TASNİF EDİLMEMİŞ YÜZBİNLERCE KİTAP VAR!
Bilenler bilirler ve büyük ihtimalle görmüşlerdir: Kültür Bakanlığı’na ait kütüphanelerin depolarında tasnif edilmeden bir tarafa atılmış, hattâ bazıları felâket denebilecek şekilde yıprandığı için okunmaz hâle gelmiş yüzbinlerce kitap vardır ve bakanlığın öncelikli vazifesi milletin şahsî kütüphanesine göz dikmek değil, sahip olduğu bu hazineyi ortaya çıkartıp muhafaza etmektir!
Kütüphanelerdeki eserlere sahip çıkılmaması yüzünden meydana gelen bazı tatsız hadiselerden, meselâ hem Türk, hem İslâm dünyasının Gutenberg’i olan İbrahim Müteferrika’nın yayınladığı güzelim eserlerin Bayezid Kütüphanesi’nden yakın zamanda âmiyâne tâbiri ile İndira Gandi edilmesinden ise şimdilik bahsetmeyeyim...
Devletin kütüphanelerindeki elyazmalarının tam bir kataloğu henüz çıkartılmadan ve depolardaki baskı kitapların tamamı tasnif edilmeden heves edilen böyle bir iş, yani milletin kitaplarına göz dikmek demek olan bu yönetmelik tek bir netice verir: Eski kitap işi merdiven altına iner ve dünya kadar nâdir elyazması yurtdışına gider!
Gelecekte sık sık görülecek olan “Filâncanın evinde el yazması kitap var” gibisinden ihbarları, yani kitabın darbe zamanlarına rahmet okutacak şekilde suç unsuru haline getirilmesi ihtimalini ise düşünmek bile istemiyorum.
Söylemesi acı olacak ama bu Karakuşî metnin kitap işinden zerre kadar haberdar olmayan otorite meraklısı birkaç bürokrat tarafından konunun taraflarına, yani kitap işi yapanlara, sahaflara, ciddî kütüphane sahiplerine ve önemli koleksiyonerlere danışma gereği hissedilmeden masa başında hazırlandığı bellidir.

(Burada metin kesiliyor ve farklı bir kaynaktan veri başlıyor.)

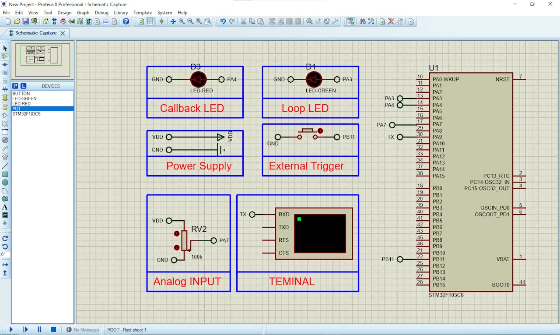
Task: Click the Rotate Clockwise icon
Action: pyautogui.click(x=5, y=239)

Ben, Kültür ve Turizm Bakanlığı’ndaki ciddî bürokratların böyle bir tarihî lekenin üzerlerine yapışmasına izin vermeyip okuyanlara ve yazanlara karşı sadece zulüm olan bu yönetmeliğin tamamını iptal edeceği temennîsindeyim!
Nûr içinde yatsın, Türkçe’nin emsalsiz hazinesi Divanu Lügati’t-Türk’ü bulan, bunu ve topladığı diğer yüzlerce elyazmasını Fatih’teki Millet Kütüphanesi’ni kurup millete bırakan Ali Emîrî Efendi, çok şükür bu devirde yaşamamış! Yaşasa idi, tepesinde Demokles’in kılıcı gibi sallanacak olan bu zulüm yönetmeliğinden ürker, “Ne olur ne olmaz, başıma bir iş gelmesin” deyip bırakın elyazmasını, tek bir baskı kitap bile almazdı ve neticede Divanu Lügati’t-Türk bugün elimizde olmazdı!